Common features and use cases offered by these products are models of anomaly detection, aggregated statistical averages, pattern recognition, as well as classification and predictive models.
Among the more traditional time-series analytics platforms, Seeq, Trendminer, and Trendalyze stand out. These companies are focused on the industrial sector and offer their solutions as a complement to the analytical and BI part of operation historians. In general, the interfaces of these solutions usually have a very strong industrial look and feel with a resemblance to a large Excel dashboard.
Apart from these solutions, it is important to mention three other time-series analysis platforms that offer a more contemporary look and feel and are not only focused on industrial sectors. They are Anodot, Azure TS Insights, and Shapelets.

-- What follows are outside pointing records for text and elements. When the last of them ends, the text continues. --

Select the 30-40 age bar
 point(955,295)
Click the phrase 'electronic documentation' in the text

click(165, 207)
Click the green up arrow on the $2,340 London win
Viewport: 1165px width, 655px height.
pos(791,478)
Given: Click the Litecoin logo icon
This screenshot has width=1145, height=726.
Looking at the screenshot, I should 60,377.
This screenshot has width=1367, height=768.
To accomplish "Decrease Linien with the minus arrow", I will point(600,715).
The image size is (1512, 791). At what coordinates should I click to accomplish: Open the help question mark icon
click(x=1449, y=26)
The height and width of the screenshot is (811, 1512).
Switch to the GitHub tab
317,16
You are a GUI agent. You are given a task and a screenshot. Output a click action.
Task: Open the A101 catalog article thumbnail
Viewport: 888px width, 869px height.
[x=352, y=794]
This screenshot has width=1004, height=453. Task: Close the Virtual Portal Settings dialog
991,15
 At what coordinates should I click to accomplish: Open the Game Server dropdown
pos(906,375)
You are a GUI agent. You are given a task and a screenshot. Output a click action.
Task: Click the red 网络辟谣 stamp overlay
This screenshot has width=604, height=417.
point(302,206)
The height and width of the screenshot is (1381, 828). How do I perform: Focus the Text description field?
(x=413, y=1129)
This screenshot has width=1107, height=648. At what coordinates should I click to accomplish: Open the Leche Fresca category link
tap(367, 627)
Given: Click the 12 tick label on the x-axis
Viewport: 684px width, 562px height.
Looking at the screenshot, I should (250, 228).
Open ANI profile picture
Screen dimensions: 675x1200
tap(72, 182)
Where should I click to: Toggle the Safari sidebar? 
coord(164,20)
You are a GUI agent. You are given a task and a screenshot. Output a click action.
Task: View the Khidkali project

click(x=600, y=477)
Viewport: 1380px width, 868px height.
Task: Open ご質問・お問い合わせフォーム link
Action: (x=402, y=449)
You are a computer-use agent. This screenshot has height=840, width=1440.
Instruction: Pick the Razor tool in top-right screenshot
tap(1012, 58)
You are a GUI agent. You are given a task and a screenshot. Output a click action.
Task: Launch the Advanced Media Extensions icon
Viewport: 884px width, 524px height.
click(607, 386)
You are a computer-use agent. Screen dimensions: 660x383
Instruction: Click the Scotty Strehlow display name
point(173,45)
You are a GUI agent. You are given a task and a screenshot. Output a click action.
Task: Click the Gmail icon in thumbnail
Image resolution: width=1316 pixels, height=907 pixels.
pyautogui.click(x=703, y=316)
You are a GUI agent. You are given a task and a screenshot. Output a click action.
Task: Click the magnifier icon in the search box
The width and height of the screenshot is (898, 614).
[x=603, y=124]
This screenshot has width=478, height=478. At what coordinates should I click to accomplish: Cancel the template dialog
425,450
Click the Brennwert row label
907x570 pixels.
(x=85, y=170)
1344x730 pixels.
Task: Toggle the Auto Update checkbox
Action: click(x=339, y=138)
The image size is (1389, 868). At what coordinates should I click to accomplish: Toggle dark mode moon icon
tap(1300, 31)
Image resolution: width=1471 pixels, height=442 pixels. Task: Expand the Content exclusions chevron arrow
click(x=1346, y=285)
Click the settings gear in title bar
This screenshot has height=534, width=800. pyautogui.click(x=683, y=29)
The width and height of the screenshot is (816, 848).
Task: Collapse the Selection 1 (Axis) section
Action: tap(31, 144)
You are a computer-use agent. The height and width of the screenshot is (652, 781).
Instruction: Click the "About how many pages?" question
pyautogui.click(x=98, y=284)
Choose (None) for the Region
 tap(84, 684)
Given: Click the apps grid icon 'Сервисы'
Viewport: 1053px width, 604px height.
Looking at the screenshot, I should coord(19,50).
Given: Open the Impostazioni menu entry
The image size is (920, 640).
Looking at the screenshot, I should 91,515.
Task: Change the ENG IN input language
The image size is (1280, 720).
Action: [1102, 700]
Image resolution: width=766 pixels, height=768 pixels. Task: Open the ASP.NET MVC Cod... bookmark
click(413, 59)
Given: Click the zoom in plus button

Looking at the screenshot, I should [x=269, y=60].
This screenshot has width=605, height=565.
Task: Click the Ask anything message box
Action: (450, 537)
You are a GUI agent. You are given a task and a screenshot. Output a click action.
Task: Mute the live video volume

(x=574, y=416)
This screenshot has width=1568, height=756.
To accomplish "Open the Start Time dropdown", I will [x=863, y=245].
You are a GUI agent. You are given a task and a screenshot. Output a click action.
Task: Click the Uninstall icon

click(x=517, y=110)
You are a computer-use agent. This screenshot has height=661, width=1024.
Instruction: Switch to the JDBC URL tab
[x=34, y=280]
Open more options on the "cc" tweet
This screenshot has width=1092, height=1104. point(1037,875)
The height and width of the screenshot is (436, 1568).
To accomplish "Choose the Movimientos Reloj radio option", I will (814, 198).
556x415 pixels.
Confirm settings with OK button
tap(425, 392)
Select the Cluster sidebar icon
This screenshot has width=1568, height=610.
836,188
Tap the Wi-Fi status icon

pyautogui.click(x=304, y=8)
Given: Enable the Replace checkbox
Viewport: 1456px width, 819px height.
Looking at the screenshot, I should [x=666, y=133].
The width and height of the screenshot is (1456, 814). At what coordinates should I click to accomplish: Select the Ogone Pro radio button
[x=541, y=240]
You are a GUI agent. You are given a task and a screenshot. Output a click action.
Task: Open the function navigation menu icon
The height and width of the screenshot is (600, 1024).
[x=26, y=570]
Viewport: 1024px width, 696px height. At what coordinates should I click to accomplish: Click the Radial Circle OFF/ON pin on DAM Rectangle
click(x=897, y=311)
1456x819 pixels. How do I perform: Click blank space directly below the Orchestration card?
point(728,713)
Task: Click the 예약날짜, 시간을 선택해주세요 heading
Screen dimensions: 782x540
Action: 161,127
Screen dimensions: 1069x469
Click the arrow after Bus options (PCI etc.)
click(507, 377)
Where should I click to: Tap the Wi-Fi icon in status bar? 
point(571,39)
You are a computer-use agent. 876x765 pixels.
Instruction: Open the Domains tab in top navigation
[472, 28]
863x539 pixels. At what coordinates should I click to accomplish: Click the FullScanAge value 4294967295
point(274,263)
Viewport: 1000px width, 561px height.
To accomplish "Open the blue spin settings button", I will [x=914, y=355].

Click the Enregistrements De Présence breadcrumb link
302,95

Anodot is an Israeli company that offers monitoring solutions in digital sectors, such as gambling and e-commerce, finance, and telecommunications.
Azure TS Insights is a Microsoft project, focused on IoT companies, that complements other Azure storage tools from the Redmont giant and offers a simple yet intuitive interface.
Finally, Shapelets is a Spanish company that offers an open-source library of innovative time-series analytics (pattern discovery, causality, motifs and discords) as well as a proprietary platform. Its use cases are focused on sectors such as energy, industry IoT, aeronautics, and health.
Time-Series Data Analytics solutions
Machine Learning Platforms, Data Analysis, and BI Tools with TS Features
Lastly, another important aspect to highlight is the tools that offer Machine Learning techniques, data analytics, as well as BI tools that have specific functionalities for time-series analysis.
Machine Learning solutions include H2O.ai, DataRobot, Knime, or Databricks (together with the tools of the Spark ecosystem). These solutions offer different options for automation, manipulation, and the creation of models with the capacity to find anomalies and make predictions using classic time-series algorithms.
These vendors usually offer proprietary and open-source products to engage with data scientists that are easily integrated with open-source machine learning libraries, such as Tensorflow, Scikit-Learn, or MLFlow.
Among the data analysis solutions, apart from the big players such as IBM, SAS, Oracle, etc., there is an endless number of software vendors, such as Redislabs, Devo, Alteryx, Datameer, etc. These software programs offer some functionality focused on time-series. Among the most common are anomaly detection, system and application monitoring, aggregations, and other simple operations for time-series modeling.
Finally, we must mention data visualization/ business intelligence software companies such as Tableau, Qlik, Power BI, Looker, and Microstrategy. These platforms offer proprietary software consisting of a visual layer for time-series exploration and some of them include simple built-in analytical functions.
In conclusion, the ecosystem of solutions for time-series data has grown exponentially in the last 10 years with the advent of new technologies to manage data more efficiently and in a distributed manner. New academic research, like the Matrix Profile, has also added many new analytic approaches to get insights from time-series data.
In evaluating the direction of time-series data, we can see that data storage is well established with various free options available. Even data monitoring and troubleshooting have been present in the time-series ecosystem for years. These are important solutions for time-series data, but what seems to be key in further advancing the time-series ecosystem are the tools to help identify the interesting data.
In the upcoming years, we can expect to discover new storage solutions with higher performance and better scalability, but the real advantages will come from the analysis of time-series data. As the creator of the RRD Tool, Tobias Oetiker, says the future of time-series software is in “automatic systems, whether you call it machine learning or [by any other term], which analyzes and shows you the interesting bits out of the huge amount of data we collect.”